ChaunceyK: I have a laptop that's around 4 years old, and it runs a lot slower than when it was new. I do all the regular stuff, like always installing Windows Updates & keeping AVGfree active & up to date. I don't even have a lot on my hard drive, so I don't see any need for defragmenting. My internet connection is great, I can watch YouTube without a problem at all. But starting the OS takes really long, as does starting/switching other programs.
So what do you suppose is causing this? I've heard reinstalling the OS can sometimes help. But if that's the case, should I go ahead and install Win10? I've been using Win7 (see pic) since I got the laptop. Obviously I could google for "how to speed up my pc" but then I'd just get a bunch of ads and crap. I trust members of this community, I'd rather hear from someone on here that I trust.
No need to ever run defragment, the OS does that automatically. Starting the OS has mostly to do with the startup apps, so you might want to take a look at them - they tend to gather up over time. Access time for mechanical harddrives may also drop before they start failing, not that I want to make you paranoid or something.
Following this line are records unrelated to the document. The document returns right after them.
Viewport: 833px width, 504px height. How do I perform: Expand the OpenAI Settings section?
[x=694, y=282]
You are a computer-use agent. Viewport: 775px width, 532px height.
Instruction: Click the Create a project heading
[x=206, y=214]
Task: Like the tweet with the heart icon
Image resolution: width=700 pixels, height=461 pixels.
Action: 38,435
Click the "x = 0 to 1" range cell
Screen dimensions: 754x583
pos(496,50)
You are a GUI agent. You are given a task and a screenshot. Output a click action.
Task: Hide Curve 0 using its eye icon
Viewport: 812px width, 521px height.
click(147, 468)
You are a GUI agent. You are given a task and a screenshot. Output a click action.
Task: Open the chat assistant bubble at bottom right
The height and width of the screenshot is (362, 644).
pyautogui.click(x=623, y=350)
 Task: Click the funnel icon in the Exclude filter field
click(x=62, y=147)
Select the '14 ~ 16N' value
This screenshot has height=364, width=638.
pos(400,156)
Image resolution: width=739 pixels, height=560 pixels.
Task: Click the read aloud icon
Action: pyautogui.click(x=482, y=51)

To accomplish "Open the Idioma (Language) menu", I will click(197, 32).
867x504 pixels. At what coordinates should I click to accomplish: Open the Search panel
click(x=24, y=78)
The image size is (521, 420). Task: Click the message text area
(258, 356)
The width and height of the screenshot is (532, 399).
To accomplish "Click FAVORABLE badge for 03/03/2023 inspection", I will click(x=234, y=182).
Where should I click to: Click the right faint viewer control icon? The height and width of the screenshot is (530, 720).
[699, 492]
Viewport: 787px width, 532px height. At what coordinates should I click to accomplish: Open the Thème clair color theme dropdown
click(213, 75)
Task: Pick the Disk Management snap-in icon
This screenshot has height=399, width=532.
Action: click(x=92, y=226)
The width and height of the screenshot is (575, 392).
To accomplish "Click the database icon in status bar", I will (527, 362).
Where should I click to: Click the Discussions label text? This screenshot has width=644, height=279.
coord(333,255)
Laptops have slow mechanical HDDs regardless (5200rpm very commonly or slower) so an SSD would help a lot for startup times. In fact, for laptops, I'd say an SSD is a priority. They benefit far more than desktops from SSDs.
Switching apps taking long is most often cause by the RAM paging I/O, that is from actual RAM to the HDD. More RAM could help there (8GBs is not a crazy big amount these days, and you're running apps updated for today)
Anti-virus apps tend to slow down the computer as well, so unless you really *really* can't live without them, just uninstall all antivirus apps and rely on Windows Defender. If you use common sense while browsing, that's all you'll ever need.
drealmer7: I would reinstall the OS, put it on its own partition if you can, and definitely KEEP win7, do not "upgrade" (err downgrade) to win10, imo.
Windows 8 and Windows 10 run faster on old equipment than Windows 7. Those OSs were designed to be run on low-powered tablets specifically.